# [Records provided]
Content starts

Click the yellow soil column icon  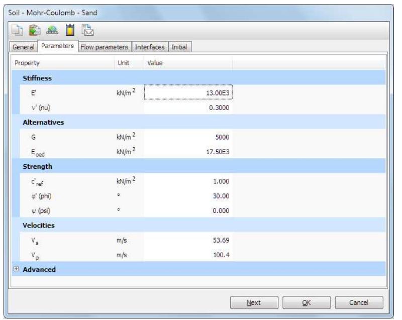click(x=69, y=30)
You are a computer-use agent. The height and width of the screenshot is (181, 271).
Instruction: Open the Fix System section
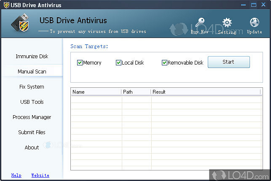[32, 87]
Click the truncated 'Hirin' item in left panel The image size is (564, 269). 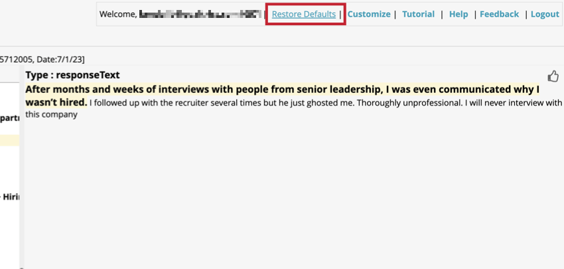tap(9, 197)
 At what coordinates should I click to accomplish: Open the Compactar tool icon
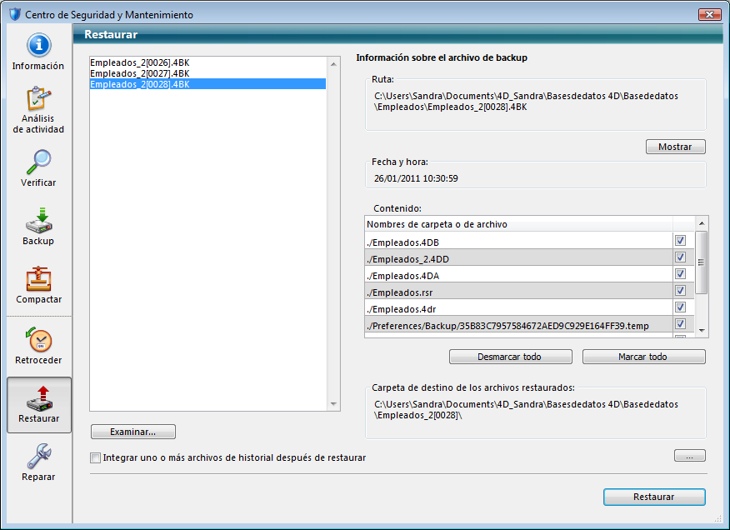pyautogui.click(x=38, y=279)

Content ends
Content starts

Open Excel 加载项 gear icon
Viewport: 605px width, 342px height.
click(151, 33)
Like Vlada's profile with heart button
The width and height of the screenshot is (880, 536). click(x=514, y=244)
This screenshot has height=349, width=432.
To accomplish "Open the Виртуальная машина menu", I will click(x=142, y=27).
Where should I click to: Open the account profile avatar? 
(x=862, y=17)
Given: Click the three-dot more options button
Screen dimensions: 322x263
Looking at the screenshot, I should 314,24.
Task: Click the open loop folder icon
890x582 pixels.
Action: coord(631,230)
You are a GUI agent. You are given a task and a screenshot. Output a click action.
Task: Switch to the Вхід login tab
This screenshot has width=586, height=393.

Content ends
Content starts

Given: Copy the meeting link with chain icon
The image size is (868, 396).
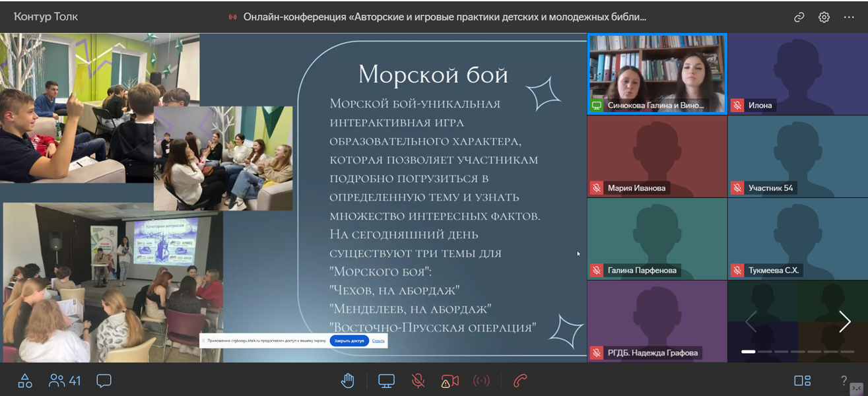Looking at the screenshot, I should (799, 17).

Content ends

# [Your task]
Everything from the line with "This screenshot has height=349, width=432." through the line with "This screenshot has width=586, height=393." in the listing above must be retyped exactly, with nothing added.

# [Reply to the exercise]
This screenshot has height=349, width=432.
To accomplish "Open the Виртуальная машина menu", I will click(x=142, y=27).
Where should I click to: Open the account profile avatar? 
(x=862, y=17)
Given: Click the three-dot more options button
Screen dimensions: 322x263
Looking at the screenshot, I should 314,24.
Task: Click the open loop folder icon
890x582 pixels.
Action: coord(631,230)
You are a GUI agent. You are given a task and a screenshot. Output a click action.
Task: Switch to the Вхід login tab
This screenshot has width=586, height=393.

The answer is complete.